If the defrost system has failed, manually defrosting the refrigerator may allow it to continue to cool for up to 14 days. The problem will most likely occur again, and when it does, we do not recommend repeating this process more than a few times as running an automatic defrost refrigerator with a failed defrost system will cause additional wear and tear on the internal components of your refrigerator, along with causing it to cool less efficiently.

  1. Unplug the refrigerator. If the plug cannot be reached, turn off the breaker switched on the circuit breaker panel that is powering the machine.
  2. Trash any spoiled foods and place the remaining food in a cooler with ice until the manual defrost procedure is complete.
  3. Place several large, absorbent towels around the base of the refrigerator.
  4. Open all doors of the refrigerator, placing obstacles in front of each door to prevent them from closing.
  5. Allow the refrigerator to sit for at least eight hours.
  6. Clean up and collected water inside of the refrigerator and in your towels.
  7. Recalibrate the refrigerator’s temperature back to factory settings.
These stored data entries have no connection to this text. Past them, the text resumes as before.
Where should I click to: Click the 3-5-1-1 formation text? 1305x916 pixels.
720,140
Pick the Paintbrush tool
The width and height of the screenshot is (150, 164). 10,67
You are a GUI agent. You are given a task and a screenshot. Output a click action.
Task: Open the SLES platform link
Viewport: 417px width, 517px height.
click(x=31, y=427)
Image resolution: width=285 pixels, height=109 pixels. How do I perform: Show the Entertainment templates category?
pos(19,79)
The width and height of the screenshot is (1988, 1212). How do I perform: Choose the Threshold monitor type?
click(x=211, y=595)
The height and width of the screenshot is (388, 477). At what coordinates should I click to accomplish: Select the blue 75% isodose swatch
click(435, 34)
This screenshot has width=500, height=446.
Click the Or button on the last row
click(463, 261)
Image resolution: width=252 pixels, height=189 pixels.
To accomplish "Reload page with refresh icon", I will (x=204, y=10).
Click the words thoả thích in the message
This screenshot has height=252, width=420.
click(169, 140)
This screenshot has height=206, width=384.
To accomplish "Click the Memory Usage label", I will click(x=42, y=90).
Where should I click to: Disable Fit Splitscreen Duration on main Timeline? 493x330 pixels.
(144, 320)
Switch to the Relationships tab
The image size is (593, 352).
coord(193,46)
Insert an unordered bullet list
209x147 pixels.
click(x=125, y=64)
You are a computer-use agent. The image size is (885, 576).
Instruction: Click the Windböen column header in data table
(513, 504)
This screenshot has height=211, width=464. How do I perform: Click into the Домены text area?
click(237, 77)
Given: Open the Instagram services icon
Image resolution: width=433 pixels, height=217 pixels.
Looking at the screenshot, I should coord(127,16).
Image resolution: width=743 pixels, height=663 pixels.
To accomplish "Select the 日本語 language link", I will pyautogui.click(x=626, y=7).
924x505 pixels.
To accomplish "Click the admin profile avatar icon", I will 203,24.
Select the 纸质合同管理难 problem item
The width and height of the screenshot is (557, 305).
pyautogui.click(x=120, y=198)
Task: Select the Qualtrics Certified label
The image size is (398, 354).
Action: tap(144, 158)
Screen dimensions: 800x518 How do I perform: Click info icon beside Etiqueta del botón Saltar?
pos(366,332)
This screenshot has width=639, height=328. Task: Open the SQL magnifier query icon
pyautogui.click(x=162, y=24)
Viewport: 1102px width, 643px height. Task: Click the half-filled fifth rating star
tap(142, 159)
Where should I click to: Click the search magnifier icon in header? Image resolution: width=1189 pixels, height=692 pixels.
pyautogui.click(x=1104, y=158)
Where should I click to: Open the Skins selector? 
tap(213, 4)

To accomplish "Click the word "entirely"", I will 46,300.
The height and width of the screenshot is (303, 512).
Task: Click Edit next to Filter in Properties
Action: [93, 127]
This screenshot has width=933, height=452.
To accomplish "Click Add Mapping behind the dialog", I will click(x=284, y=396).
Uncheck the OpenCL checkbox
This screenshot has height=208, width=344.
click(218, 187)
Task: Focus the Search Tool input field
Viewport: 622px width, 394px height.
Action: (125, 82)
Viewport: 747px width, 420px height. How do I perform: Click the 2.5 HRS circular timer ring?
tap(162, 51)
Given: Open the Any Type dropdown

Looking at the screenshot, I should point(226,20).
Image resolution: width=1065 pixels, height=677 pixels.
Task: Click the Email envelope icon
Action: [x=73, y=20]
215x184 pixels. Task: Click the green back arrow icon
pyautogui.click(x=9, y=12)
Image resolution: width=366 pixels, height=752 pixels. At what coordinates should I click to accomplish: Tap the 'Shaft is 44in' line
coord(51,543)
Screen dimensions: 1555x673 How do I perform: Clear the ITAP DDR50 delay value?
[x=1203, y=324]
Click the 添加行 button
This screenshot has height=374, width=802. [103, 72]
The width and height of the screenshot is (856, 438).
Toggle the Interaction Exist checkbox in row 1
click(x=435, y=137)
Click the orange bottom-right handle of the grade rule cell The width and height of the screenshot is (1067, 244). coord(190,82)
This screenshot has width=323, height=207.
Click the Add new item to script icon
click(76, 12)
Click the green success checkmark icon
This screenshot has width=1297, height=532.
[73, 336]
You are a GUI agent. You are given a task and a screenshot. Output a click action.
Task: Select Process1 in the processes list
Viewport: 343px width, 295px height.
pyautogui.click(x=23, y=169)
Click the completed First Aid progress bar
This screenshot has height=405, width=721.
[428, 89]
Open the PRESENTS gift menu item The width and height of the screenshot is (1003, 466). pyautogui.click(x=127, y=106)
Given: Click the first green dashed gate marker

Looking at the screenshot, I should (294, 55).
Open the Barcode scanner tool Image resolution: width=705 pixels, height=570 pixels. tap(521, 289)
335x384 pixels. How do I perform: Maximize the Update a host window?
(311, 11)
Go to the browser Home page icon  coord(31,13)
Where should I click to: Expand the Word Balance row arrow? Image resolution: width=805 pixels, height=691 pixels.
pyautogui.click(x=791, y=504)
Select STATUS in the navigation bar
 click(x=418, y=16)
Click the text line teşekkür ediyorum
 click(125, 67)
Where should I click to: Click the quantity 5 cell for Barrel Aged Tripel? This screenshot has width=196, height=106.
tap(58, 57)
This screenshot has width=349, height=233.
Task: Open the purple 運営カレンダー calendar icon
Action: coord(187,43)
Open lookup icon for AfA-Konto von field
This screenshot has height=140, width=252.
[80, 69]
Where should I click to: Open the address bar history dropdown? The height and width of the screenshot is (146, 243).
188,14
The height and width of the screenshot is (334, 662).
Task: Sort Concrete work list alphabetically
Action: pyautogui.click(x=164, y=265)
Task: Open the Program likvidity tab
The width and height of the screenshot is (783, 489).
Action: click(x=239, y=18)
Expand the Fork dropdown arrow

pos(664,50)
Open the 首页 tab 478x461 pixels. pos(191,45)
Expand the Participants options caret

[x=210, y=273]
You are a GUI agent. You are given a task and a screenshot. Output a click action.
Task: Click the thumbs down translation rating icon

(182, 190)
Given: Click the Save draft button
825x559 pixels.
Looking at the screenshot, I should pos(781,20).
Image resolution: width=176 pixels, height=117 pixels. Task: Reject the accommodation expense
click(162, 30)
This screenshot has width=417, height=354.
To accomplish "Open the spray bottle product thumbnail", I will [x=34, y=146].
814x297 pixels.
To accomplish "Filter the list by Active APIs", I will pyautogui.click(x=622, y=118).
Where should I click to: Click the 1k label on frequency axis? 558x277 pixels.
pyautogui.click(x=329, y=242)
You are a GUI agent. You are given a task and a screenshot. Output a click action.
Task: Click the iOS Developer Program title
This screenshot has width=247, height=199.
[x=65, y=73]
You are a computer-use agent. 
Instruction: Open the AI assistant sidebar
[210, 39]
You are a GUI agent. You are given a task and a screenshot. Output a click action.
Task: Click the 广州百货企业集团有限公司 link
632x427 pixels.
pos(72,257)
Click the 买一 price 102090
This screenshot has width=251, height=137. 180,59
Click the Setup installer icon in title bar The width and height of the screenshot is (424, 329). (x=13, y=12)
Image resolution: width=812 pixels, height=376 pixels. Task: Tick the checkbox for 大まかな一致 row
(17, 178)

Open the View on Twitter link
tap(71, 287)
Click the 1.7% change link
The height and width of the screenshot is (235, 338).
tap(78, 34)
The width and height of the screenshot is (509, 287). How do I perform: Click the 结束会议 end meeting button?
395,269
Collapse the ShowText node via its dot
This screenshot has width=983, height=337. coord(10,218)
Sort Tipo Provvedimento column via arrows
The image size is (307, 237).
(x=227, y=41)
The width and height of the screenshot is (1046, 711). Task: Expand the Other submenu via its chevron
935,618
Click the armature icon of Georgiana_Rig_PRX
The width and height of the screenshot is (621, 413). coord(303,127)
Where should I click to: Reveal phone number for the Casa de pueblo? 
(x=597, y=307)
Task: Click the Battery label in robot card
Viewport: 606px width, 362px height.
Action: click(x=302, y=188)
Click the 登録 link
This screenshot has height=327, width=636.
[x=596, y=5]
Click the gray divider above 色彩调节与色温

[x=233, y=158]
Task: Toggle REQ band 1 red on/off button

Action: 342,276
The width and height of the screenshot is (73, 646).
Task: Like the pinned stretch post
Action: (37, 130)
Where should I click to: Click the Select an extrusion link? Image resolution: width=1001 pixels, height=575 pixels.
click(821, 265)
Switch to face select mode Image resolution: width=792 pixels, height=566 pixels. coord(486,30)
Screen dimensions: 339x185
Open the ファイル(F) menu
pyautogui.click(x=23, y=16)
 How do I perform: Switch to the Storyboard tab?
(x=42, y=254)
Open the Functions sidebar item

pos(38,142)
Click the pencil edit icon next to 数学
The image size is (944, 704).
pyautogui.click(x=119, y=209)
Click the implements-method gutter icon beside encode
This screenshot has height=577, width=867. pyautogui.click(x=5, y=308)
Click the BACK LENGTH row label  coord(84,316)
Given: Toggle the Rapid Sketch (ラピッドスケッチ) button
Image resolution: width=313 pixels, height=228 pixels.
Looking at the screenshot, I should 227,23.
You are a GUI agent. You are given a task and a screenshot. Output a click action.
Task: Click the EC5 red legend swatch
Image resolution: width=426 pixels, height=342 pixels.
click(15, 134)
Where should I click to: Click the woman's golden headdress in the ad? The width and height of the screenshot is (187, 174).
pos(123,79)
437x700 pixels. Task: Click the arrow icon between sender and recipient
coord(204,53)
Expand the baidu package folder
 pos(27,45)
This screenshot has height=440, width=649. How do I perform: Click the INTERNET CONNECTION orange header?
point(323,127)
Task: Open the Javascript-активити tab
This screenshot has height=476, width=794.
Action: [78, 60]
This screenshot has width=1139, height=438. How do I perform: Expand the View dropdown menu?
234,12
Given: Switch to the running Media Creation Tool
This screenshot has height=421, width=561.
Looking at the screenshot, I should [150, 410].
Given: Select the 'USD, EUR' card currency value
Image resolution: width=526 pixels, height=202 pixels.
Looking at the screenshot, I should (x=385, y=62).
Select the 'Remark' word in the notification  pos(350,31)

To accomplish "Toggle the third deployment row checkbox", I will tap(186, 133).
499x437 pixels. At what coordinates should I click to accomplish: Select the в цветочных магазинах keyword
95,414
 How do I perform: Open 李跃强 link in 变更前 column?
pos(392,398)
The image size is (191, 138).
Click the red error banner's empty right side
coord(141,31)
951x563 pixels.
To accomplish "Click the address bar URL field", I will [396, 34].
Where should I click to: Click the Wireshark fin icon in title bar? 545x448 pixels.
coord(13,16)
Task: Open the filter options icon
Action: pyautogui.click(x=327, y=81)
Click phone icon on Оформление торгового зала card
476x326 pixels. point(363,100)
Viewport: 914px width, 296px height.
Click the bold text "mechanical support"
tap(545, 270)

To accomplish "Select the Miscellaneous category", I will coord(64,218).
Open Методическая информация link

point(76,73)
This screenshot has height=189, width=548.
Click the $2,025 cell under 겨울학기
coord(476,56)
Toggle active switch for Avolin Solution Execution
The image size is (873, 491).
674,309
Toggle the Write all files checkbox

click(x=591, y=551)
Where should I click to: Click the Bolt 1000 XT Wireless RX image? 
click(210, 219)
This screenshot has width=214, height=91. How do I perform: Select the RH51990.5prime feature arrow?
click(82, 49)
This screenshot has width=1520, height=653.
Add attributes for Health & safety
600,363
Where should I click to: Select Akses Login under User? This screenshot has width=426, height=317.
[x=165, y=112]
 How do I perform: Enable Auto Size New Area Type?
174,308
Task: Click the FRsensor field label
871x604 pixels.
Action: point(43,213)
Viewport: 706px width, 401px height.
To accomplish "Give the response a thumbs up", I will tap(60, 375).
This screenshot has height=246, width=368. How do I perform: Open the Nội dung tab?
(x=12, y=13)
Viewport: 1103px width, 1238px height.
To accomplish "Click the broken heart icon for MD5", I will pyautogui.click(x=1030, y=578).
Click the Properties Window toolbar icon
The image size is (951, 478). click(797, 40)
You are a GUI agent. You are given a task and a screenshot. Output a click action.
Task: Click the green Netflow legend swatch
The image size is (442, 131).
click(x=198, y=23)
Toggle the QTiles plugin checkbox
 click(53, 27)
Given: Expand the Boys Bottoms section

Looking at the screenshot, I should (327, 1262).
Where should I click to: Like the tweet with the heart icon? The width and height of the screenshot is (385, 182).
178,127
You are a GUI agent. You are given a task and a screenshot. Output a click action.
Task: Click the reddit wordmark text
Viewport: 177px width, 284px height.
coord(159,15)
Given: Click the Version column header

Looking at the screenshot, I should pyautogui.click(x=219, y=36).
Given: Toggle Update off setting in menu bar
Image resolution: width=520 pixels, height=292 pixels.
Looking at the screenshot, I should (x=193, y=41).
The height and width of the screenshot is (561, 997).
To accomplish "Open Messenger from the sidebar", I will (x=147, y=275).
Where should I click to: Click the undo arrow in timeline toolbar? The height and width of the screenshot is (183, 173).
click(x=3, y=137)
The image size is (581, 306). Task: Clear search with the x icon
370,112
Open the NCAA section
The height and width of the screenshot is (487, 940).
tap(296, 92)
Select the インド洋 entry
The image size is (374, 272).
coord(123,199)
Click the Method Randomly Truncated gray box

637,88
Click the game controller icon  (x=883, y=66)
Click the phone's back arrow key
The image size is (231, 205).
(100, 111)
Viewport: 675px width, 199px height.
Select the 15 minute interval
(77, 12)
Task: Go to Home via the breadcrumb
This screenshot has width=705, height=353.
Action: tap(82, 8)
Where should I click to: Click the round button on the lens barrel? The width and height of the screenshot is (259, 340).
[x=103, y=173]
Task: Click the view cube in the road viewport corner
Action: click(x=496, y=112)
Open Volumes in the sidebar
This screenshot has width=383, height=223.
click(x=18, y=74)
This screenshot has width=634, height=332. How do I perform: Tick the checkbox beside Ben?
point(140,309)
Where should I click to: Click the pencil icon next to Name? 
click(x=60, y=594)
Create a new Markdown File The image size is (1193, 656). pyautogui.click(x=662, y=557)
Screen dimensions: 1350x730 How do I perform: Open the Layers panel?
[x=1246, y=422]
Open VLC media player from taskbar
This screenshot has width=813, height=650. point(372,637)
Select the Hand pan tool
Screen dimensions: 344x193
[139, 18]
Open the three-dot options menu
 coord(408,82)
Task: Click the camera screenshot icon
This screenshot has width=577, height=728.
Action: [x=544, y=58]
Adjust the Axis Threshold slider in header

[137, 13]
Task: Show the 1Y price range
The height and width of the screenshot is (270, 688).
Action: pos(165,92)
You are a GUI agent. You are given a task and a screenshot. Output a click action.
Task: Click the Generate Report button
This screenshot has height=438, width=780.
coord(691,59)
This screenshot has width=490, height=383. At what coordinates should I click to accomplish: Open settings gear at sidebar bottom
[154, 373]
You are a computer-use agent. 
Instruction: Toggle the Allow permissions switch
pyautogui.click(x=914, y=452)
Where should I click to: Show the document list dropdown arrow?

For most refrigerators, this is the middle setting.
  8. Close the doors.
  9. Plug the refrigerator back in or turn the breaker switch back on.
  10. Let the refrigerator run for about 20 minutes — then check the temperature. The freezer compartment should have dropped about twenty degrees from room temperature.
  11. Allow the refrigerator to run for 24 hours before resetting the temperature settings to your preference.